Provided passage>
=-=-=-=-=

Personal | 2019 in Review; a year of loss, learning & expansion
This year was an absolute whirlwind for my little business. I shot 37 weddings all over the Midwest, hit a massive financial goal for being only 3 years in business, purchased a second company, and expanded my current one. (Although that’s still a secret.) I could run all the stats and say exactly how many shoots I did, but just know it was well over a hundred and I am exhausted. Purchasing a second company was a terrifying and necessary decision. I’m passionate about the wedding industry and small business ownership at large. I brought Something Blue Journal to Kansas City because it was a publication that embraces every facet of the companies it represents. With a beautiful, quality product to fall back on it’s hard to ignore, but with newness and shininess comes criticism and distrust. It’s a hard job, but one I needed and am slowly figuring out. Personal feelings aside, I’m absolutely confident in the publication’s success in this city, and I am elated for having already been embraced by so many talented vendors.
Personally speaking this year wasn’t the best. In April I lost my grandfather and not a month later had a huge falling out within one of my closest, most complex friendships. These two events put a dark cloud over the year, making the happiness over my trips and new puppy addition pale in comparison. The death has been painful to deal with, but the mutual parting almost harder. My grandfather died with a legacy and long life behind him, one of accomplishment and adventure. Everything has to end at some point, but he went having really lived a full life. The falling out was different; it left me feeling confused and frustrated and guilty. I’m still not sure how to process it and I still have nightmares about it, as if I’m mulling things over trying to figure out what went wrong. What’s worse is I can see it from both sides and I understand it needed to happen. However, the deliberate forced silence is perhaps worse than the chosen sideways friendship that preceded it. Grief is an amazing thing though, it has the ability to make you much stronger on the other side. It teaches you to be careful and certain and cherish what you have to the fullest. It teaches you to be patient and forgiving with yourself. And for the first time, in early December, I felt myself again - if only a little.
Being not just the end of a year but of a decade, I can’t help but think back to who I was 10 years ago. I would’ve been home from my first year of college, working at an ice cream shop; feeling not the weight of the 10 years prior, but anxiety for the 10 years ahead. It was the end of my adolescence and childhood. What was ahead was difficult and challenging and utterly beautiful. I wish I could go back and tell myself that for all the personal shortcomings, bad decisions, and wrong doings that I would confront, would be just as many accomplishments, moments of gratitude, and expressions of love. I would’ve never dreamed then that I’d be where I am today; able to live my life documenting moments for others - the celebratory, the fleeting, the poetic.

=-=-=-=-=

Data section>
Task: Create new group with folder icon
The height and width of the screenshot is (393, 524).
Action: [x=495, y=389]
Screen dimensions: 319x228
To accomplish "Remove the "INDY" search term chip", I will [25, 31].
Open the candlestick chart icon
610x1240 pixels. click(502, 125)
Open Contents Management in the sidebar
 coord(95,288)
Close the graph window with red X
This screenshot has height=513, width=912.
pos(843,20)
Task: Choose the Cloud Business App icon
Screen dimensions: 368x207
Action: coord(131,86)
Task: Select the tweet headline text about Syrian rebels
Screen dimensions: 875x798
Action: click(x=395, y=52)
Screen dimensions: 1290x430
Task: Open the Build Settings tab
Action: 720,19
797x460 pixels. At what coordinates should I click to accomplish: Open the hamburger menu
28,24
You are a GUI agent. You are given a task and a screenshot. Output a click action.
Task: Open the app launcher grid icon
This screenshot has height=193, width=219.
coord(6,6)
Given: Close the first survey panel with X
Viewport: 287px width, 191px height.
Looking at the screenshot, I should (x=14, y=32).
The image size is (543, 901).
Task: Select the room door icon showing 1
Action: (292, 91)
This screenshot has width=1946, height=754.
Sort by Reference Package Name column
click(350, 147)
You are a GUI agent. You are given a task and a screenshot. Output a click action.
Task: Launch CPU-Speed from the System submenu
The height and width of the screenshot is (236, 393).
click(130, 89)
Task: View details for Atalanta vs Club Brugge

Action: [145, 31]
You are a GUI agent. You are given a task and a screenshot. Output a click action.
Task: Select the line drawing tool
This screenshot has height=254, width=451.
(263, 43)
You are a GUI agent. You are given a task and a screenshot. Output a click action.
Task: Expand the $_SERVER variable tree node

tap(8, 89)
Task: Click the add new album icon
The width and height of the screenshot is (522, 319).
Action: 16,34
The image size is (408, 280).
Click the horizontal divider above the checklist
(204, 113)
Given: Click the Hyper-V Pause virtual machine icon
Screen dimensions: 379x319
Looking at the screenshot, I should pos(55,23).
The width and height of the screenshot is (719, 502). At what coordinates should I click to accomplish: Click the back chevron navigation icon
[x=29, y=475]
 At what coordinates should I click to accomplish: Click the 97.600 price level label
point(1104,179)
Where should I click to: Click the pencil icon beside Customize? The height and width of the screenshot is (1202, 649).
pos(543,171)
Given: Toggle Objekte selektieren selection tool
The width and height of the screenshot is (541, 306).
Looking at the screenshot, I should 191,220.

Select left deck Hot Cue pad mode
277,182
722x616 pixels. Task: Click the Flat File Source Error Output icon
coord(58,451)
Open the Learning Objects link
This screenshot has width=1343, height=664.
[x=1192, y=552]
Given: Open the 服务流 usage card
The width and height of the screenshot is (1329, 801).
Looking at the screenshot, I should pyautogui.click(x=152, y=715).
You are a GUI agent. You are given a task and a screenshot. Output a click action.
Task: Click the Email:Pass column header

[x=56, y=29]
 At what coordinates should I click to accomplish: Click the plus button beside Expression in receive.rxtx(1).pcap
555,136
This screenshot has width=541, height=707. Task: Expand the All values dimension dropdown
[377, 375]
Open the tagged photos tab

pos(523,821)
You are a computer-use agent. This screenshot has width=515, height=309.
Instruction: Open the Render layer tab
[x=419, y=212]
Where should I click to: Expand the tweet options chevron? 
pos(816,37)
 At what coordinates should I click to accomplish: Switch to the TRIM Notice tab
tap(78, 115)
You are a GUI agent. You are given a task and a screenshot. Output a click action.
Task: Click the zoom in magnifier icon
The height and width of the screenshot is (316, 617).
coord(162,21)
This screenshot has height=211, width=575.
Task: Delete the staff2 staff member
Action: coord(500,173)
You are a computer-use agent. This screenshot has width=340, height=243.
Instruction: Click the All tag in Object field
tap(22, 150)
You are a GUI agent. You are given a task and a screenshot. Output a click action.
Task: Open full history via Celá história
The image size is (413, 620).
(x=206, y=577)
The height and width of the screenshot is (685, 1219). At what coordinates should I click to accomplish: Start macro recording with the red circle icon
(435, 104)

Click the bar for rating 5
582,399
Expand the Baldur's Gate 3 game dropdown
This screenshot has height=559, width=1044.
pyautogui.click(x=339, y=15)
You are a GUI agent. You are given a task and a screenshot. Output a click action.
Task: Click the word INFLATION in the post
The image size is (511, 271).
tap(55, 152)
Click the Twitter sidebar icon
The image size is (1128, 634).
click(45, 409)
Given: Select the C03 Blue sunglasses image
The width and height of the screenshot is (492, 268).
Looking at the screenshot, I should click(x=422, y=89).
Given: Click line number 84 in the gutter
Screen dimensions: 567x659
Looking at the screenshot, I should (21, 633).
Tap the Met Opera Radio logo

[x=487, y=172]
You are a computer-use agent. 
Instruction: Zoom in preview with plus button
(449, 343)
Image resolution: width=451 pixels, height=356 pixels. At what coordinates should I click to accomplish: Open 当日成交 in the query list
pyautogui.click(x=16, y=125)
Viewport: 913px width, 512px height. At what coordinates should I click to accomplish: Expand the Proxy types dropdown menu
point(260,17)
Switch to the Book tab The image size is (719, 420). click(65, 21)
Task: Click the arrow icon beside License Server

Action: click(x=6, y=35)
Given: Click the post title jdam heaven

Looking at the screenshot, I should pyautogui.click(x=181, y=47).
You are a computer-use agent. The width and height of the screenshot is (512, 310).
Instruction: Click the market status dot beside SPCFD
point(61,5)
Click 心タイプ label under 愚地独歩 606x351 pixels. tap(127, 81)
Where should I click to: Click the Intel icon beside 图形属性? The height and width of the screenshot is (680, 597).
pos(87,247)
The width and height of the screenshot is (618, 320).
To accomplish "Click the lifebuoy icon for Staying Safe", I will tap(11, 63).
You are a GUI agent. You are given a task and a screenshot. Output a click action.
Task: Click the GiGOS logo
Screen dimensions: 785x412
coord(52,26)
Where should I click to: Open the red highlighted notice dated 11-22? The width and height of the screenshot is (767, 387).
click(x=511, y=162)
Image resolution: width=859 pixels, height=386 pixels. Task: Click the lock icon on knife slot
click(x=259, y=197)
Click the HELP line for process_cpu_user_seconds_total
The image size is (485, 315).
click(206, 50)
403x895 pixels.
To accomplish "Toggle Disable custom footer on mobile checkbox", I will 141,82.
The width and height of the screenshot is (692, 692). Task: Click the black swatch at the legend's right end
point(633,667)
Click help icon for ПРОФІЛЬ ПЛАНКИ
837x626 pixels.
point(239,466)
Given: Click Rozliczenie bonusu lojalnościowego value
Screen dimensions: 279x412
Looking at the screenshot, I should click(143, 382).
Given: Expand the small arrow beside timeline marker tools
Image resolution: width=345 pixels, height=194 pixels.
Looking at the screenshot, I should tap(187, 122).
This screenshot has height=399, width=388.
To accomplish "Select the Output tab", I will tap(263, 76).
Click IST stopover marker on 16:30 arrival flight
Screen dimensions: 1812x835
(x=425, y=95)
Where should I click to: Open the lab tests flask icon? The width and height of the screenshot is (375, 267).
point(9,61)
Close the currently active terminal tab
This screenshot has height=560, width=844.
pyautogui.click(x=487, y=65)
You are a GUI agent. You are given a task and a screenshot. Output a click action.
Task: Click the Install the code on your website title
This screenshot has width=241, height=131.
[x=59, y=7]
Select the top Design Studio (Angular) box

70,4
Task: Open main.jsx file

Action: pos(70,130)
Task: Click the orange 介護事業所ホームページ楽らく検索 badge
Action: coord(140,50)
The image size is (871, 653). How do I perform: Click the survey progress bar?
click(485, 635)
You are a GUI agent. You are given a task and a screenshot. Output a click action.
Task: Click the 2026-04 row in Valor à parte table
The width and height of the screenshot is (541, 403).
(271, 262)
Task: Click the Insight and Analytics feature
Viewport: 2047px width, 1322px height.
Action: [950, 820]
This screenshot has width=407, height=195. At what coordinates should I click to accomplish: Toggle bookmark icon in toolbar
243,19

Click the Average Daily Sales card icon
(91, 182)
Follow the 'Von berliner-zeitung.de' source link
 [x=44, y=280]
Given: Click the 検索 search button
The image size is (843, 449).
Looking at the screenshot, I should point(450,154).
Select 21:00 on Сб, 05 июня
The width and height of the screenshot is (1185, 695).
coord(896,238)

=-=-=-=-=

Work order 1>
Answer these questions using the 2019 year-in-review post:
(a) How many weddings did the writer shoot this year?
(b) In what month did the writer's grandfather die?
(c) Where was the writer working ten years earlier?
Work order 2>
From the 2019 year-in-review post, reproduce the stretch from "Being not just" through "fleeting, the poetic." word for word.

Exercise answer 1>
(a) 37, all over the Midwest.
(b) April.
(c) At an ice cream shop.

Exercise answer 2>
Being not just the end of a year but of a decade, I can’t help but think back to who I was 10 years ago. I would’ve been home from my first year of college, working at an ice cream shop; feeling not the weight of the 10 years prior, but anxiety for the 10 years ahead. It was the end of my adolescence and childhood. What was ahead was difficult and challenging and utterly beautiful. I wish I could go back and tell myself that for all the personal shortcomings, bad decisions, and wrong doings that I would confront, would be just as many accomplishments, moments of gratitude, and expressions of love. I would’ve never dreamed then that I’d be where I am today; able to live my life documenting moments for others - the celebratory, the fleeting, the poetic.